Alaska's Stevens now opposes gas pipeline he promoted

Former U.S. Sen. Ted Stevens said Friday there's not enough market for Alaska natural gas in the Lower 48 to justify a pipeline through Canada, and that the state should instead pursue construction of pipelines to Kenai and Valdez to export gas to Asia.

Stevens, giving an Anchorage speech before the public policy group Commonweath North, called for the state to invest half the money it would take to build a multi-billion dollar natural gas pipeline from the North Slope to the Kenai Peninsula. Gas not needed for use in Alaska could be liquefied at an existing plant there, Stevens said, shipped in tankers to countries such as Japan, China, India and South Korea, where he said there's a better market than in the U.S.

Stevens said a bigger pipeline should go to Valdez, long promoted as a potential port for export of liquefied natural gas to Asia. He called on the state to give "emergency power" to an official dedicated to work on making it happen.

The 86-year-old Stevens has made few public appearances since he lost his re-election bid in 2008, shortly after his conviction on federal charges of not properly reporting gifts.
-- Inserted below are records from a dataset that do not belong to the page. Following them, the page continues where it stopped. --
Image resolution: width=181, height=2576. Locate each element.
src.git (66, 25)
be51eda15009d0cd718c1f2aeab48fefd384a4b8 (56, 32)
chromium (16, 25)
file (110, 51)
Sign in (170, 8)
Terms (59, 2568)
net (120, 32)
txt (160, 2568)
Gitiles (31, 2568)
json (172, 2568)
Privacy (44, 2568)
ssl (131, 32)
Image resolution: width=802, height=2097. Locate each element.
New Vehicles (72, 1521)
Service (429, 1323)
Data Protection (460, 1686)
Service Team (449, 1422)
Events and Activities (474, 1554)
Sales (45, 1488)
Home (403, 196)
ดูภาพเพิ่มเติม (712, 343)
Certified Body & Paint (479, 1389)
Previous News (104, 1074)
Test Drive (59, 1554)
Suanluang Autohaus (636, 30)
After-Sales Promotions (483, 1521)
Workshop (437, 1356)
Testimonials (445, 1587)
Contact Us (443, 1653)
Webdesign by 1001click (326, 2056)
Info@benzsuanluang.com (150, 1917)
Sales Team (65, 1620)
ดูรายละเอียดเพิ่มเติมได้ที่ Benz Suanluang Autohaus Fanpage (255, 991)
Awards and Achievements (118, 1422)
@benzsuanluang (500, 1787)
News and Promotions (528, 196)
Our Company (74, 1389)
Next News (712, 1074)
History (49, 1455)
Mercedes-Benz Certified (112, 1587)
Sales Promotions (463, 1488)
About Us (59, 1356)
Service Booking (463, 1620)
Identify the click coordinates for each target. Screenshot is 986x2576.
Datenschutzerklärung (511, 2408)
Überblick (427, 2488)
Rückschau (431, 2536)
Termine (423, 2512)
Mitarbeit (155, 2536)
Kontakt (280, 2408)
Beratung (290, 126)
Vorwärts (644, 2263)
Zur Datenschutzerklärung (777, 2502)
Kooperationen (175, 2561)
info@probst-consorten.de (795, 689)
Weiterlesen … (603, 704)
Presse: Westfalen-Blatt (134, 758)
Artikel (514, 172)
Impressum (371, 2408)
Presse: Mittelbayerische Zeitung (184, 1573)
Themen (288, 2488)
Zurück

The conviction was subsequently overturned by a federal judge.

Stevens told the Commonwealth North luncheon crowd that he asked to come and talk about why he's changed his mind on the gas pipeline project. While in office, he championed the proposed gas pipeline through Canada and helped pass $20 billion in federal loan guarantees meant to help bring Alaska gas to the Lower 48.

"It's only in the last six months that the realization has come about that's not the market our gas can take," Stevens said.

He spoke of the large new supplies of natural gas in shale rocks in the Lower 48, and said demand there isn't rising as much as previously predicted. The supply will likely more than meet demand through 2030, Stevens said. But forecasts show the natural gas demand in Asia badly outstripping supply in three years, Stevens said, giving Alaska a short window to come in and meet the demand.

Stevens called it a magnificent opportunity and said "this is something we should put every talent we've got in the state on." Stevens refused to answer when a reporter after his speech attempted to ask him about the details of his proposal, and the economics of building gas pipelines to both Kenai and Valdez.

Larry Persily, confirmed by the U.S. Senate this week as the federal coordinator for the Alaska gas pipeline project, said there's a lot of competition to supply natural gas to Asia.

"I respect his knowledge and experience, I just disagree," he said. "I think there's still a way to make it work to serve the North America market, which is a much larger market in terms of how much gas they consume every day."